→ **YOUR OBJECTIVE**: Beginning with the first line of the data below, set down each line exactly through the line that contains "The height and width of the screenshot is (759, 1194).".

#### DATA PROVIDED

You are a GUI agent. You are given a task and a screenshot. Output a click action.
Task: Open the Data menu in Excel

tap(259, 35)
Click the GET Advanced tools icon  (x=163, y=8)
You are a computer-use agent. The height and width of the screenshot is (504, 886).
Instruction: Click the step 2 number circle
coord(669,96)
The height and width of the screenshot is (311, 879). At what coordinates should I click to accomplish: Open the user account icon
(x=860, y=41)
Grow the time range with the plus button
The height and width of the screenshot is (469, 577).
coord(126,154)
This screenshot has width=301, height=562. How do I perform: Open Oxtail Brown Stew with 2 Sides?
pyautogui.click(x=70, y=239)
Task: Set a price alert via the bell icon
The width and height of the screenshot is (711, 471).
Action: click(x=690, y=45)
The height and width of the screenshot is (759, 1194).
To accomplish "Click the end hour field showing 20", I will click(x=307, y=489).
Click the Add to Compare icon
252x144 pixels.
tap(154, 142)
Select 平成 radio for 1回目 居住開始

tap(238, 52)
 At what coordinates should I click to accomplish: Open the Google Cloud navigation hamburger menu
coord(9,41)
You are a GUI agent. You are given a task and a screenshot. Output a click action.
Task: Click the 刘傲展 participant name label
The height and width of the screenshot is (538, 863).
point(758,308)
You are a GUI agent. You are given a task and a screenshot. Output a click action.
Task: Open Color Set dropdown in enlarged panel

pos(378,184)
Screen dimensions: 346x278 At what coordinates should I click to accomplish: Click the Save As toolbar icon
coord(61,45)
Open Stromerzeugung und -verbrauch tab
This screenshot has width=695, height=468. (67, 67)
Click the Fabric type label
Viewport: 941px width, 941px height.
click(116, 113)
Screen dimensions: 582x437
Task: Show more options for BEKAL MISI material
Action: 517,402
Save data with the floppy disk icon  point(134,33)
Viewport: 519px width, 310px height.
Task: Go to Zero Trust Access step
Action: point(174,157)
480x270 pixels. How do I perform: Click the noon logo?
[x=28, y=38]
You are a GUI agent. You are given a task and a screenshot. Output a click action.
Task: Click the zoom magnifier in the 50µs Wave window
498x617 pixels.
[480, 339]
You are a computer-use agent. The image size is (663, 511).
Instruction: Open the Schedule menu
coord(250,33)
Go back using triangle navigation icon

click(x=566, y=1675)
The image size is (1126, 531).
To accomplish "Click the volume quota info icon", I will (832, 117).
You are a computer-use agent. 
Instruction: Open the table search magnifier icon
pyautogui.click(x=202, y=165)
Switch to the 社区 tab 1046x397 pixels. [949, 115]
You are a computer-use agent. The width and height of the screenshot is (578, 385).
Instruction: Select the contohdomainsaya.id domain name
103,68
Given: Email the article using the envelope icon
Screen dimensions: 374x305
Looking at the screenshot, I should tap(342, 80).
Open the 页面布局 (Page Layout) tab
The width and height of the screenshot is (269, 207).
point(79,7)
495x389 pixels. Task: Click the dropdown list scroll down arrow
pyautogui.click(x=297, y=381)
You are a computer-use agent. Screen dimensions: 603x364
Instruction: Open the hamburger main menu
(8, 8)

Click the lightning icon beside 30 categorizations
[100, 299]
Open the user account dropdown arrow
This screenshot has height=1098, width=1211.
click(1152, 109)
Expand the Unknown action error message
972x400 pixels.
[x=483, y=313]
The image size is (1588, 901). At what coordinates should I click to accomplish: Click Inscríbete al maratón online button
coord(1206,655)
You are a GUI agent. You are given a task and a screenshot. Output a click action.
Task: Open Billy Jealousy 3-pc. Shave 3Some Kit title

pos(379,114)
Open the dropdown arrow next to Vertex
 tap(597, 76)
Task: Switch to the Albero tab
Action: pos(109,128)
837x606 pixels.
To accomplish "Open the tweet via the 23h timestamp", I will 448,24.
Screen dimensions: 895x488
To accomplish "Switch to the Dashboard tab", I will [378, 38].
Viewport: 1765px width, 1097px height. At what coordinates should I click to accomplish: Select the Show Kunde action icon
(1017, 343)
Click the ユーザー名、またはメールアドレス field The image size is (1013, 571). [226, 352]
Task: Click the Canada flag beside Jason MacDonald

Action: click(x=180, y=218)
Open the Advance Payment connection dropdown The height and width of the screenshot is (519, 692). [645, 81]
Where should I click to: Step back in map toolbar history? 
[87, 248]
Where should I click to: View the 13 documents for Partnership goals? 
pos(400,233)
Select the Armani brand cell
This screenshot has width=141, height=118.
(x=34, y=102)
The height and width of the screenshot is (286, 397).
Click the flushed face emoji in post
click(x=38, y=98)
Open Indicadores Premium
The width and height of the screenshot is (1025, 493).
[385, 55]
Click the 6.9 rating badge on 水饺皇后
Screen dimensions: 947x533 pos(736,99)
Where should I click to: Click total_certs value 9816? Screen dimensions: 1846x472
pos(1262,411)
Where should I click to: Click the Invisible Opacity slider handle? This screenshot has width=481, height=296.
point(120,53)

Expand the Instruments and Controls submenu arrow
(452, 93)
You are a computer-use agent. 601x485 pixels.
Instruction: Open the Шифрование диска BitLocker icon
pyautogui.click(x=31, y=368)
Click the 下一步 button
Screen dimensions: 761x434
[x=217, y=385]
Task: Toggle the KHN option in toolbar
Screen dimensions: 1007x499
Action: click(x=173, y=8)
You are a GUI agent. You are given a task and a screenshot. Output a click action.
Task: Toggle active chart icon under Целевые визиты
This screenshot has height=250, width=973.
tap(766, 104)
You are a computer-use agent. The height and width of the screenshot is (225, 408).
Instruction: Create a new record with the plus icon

########

→ **RESPONSE TO THIS EXERCISE**:
You are a GUI agent. You are given a task and a screenshot. Output a click action.
Task: Open the Data menu in Excel

tap(259, 35)
Click the GET Advanced tools icon  (x=163, y=8)
You are a computer-use agent. The height and width of the screenshot is (504, 886).
Instruction: Click the step 2 number circle
coord(669,96)
The height and width of the screenshot is (311, 879). At what coordinates should I click to accomplish: Open the user account icon
(x=860, y=41)
Grow the time range with the plus button
The height and width of the screenshot is (469, 577).
coord(126,154)
This screenshot has width=301, height=562. How do I perform: Open Oxtail Brown Stew with 2 Sides?
pyautogui.click(x=70, y=239)
Task: Set a price alert via the bell icon
The width and height of the screenshot is (711, 471).
Action: click(x=690, y=45)
The height and width of the screenshot is (759, 1194).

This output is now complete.